Dick Clark was chaperone to generations of music lovers

4/20/2012
BY ROBERT LLOYD
LOS ANGELES TIMES
In this Feb. 3, 1959 file photo, Dick Clark selects a record in his station library in Philadelphia.
In this Feb. 3, 1959 file photo, Dick Clark selects a record in his station library in Philadelphia.

It seems inconceivable that Dick Clark -- eternally youthful, frightfully busy Dick Clark -- has died. It's as if, through some cosmic foul-up, Death did not get the memo excusing him from such a mortal distraction.

And yet, he has, Wednesday in Los Angeles, of a heart attack at the age of 82. New years will still come and go, but we have come to the end of Dick Clark's New Year's Rockin' Eve -- a holiday he managed to brand, in pop consciousness, as his own -- or, at any rate, one which he is available to host. America, you will have to make other plans.

More than the bare recitation of his on-screen and behind-the-screen credits would suggest -- he was a television personality, the host of a dance party, of game shows (most notably of the Pyramid franchise, over some 15 years) and of a series called TV's Bloopers & Practical Jokes -- he was a force not only in the history of the medium, but of the culture at large.
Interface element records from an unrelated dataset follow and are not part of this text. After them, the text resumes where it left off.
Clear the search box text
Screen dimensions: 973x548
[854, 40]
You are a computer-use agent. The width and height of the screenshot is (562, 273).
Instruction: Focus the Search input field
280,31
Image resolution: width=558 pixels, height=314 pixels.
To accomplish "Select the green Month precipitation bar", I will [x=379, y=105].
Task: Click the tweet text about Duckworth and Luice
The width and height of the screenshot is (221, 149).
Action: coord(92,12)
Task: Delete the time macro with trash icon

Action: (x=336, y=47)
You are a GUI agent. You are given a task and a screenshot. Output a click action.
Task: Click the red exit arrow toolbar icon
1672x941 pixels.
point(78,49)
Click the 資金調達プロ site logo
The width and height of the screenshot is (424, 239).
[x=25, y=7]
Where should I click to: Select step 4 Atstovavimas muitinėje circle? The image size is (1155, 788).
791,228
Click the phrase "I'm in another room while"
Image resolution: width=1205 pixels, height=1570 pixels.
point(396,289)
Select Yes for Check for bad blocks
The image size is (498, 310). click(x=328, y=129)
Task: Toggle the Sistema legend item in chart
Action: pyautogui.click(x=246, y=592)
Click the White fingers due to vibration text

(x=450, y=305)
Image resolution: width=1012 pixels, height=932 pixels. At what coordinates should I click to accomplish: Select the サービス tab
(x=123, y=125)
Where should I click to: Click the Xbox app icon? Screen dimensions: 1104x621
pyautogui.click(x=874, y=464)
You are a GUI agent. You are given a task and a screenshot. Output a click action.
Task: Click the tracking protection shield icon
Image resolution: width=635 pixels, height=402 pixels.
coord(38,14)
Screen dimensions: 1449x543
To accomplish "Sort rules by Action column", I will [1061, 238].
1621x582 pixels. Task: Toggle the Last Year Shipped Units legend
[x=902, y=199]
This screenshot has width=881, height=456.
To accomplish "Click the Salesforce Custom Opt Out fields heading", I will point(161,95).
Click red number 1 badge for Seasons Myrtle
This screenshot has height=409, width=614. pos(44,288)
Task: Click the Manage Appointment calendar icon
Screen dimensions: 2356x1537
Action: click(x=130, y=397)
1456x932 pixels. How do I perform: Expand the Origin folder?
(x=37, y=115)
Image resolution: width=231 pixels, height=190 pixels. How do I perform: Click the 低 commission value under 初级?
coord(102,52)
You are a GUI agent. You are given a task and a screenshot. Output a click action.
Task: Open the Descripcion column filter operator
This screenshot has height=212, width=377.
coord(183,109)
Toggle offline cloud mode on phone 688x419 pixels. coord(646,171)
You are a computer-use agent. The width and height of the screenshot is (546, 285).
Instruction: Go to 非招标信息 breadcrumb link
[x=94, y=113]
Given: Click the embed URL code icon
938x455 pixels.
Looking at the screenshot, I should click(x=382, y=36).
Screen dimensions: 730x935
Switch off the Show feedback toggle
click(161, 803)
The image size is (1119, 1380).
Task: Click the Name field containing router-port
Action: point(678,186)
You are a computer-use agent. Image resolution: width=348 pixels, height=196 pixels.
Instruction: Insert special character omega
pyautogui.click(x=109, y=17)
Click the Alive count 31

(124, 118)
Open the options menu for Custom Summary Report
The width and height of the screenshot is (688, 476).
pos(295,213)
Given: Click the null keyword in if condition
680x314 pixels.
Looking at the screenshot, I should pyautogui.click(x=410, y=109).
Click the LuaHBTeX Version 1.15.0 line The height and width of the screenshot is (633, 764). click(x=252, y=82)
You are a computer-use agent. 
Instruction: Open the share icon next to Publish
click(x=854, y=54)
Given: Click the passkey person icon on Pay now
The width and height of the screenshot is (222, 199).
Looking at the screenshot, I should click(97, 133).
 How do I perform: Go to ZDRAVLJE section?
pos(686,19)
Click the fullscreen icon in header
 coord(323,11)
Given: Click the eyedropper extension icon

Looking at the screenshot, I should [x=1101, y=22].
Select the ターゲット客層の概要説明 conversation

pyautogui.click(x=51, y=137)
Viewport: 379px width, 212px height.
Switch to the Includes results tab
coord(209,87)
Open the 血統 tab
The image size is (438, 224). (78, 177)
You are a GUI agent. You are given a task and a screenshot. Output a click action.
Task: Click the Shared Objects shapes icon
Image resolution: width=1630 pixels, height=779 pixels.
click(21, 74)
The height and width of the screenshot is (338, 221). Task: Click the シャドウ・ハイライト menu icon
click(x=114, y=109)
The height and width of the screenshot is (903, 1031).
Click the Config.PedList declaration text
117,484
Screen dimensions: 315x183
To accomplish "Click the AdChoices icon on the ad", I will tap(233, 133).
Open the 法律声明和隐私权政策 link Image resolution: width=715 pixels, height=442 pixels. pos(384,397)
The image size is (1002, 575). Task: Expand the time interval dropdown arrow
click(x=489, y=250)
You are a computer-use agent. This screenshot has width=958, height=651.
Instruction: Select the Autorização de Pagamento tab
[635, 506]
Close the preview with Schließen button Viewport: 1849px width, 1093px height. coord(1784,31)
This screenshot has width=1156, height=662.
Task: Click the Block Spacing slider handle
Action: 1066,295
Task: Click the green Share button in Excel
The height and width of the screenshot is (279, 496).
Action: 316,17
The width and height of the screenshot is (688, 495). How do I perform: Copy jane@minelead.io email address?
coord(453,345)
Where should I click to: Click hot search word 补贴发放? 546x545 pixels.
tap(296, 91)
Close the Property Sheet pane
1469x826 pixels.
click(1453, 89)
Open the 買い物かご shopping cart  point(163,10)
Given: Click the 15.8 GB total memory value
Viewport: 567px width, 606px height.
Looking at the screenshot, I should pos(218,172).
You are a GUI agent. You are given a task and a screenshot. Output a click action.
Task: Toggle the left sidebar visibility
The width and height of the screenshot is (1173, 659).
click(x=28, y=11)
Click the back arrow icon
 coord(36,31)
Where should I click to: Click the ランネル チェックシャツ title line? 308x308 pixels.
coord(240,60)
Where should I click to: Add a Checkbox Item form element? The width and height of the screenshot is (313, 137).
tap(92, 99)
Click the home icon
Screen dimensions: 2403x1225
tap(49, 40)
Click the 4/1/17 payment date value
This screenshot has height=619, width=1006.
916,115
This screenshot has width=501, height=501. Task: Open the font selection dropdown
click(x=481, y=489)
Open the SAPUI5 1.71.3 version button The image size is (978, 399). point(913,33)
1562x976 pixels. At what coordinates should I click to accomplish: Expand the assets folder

In the years before MTV, Clark's was the name most associated with rock and roll music on television, although there was nothing much rock and roll about the man himself. Born in 1929, he was a teenager not in the era of Elvis but in the twilight of the big bands, and as the host of American Bandstand for more than 30 years -- a show he did not create but came to own, in the vernacular and the literal sense of the word -- he played the role of chaperone to generations of teenagers at a kind of national hop.

Indeed, what made him compelling was the way the dual strands of his nature and his businesses combined in the person you saw onscreen, entertainer and executive, agent of fun and serious businessman. He was an adult involved in childish things.

Often called "America's Oldest Teenager," he retained his thick-maned, white-smiled, boyish looks into an age that visibly crumpled his peers into senior citizenry. And yet, even in the days when pop music was his daily bread -- even in the earliest days, when he looked not much different from the kids that crowded around him on the Bandstand set -- he never came across as a kid.

Rather, Clark was a voice of friendly authority. (An authority, one also felt, that could turn stern in a minute -- that was the mogul you could glimpse through the mouthpiece.)

That voice, bruised but not broken by a stroke in 2004, was a trained instrument whose sound caught his doubleness: perfectly warm, perfectly cool.

There was always a poise about him, a pressed quality that a cyclone could not ruffle. You felt that he wouldn't break a sweat on a summer's day in the Sahara. But he rarely seemed stiff.

As a sideline, he occasionally appeared in dramatic roles in episodic television series, including Lassie, Adam-12, and Perry Mason, in which he played a killer. He played one again in a film he co-wrote, Killers Three, from 1968. I don't want to read too much into that, but I find it not uninteresting.

You can't rate a life as you could a record, but one would say, after all, that this one had a good beat.